24^ canto dell’Inferno.
La fenice.
Nell’ottavo cerchio dell’Inferno, Malebolge. Settima bolgia. Dante narra: “Né la O né la I si scrissero mai così rapidamente, come egli avvampò e fu infuocato, e avvenne che cadendo diventasse tutto cenere; e dopo che fu così annientato a terra, la cenere si concentrò da sola e ridiventò di colpo lo stesso dannato. Così è asserito dagli insigni sapienti che la fenice muore e poi torna a nascere, ogni volta che si viene vicino nel tempo al cinquecentesimo anno; nella sua vita non si nutre di erbe né di vegetali seminati dall’uomo, ma solo di gocce di incenso e di amomo, e le bende funebri sono il nardo e la mirra”.
Figura del mito classico, la fenice fu un uccello sacro agli antichi Egizi, di cui parlarono in abbondanza letterati e astrologi. Erodoto la descrisse come una grande aquila, con le piume estremamente variopinte. Originaria dell’Etiopia, viveva almeno cinquecento anni, fino a quando, arrivata al termine della sua esistenza, si costruiva un nido per morirvi bruciata. Dalle ceneri, ne nasceva un’altra, che volava in Egitto, a Eliopoli, in cui era consacrata nel tempio del Sole, per tornare poi in Etiopia a vivere una lunghissima vita.

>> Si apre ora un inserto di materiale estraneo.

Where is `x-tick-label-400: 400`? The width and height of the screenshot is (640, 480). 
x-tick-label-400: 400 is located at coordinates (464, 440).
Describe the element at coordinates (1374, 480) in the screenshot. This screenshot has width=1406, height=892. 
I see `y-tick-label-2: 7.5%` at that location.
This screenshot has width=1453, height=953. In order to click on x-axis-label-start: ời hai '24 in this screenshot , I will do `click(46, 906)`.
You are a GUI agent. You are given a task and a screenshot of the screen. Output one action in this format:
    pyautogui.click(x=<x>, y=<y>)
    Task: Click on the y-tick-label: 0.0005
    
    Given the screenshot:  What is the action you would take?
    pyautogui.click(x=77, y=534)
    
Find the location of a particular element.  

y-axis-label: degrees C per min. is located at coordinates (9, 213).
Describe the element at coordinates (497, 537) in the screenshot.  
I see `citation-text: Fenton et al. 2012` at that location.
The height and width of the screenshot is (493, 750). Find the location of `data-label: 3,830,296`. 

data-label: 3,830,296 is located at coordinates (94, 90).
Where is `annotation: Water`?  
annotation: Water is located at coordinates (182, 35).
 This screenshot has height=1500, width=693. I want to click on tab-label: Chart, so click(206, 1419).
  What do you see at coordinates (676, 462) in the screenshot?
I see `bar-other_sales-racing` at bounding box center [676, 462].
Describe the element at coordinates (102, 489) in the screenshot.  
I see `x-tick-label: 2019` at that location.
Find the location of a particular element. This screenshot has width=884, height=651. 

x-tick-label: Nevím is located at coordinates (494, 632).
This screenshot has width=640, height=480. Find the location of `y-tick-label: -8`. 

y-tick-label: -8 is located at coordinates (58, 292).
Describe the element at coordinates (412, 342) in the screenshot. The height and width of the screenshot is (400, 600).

Il poeta, con il riferimento sopra citato, nel quale la velocità della morte e della sua rinascita è paragonata alla mutazione di Vanni Fucci colpito da un serpente, di cui si parlerà in separata sede, sembrò credere, asserisce più di qualche antico commentatore della Commedia, alla realtà effettiva della fenice, peraltro usata dai poeti suoi contemporanei come metafora per descrivere il personaggio dell’amante.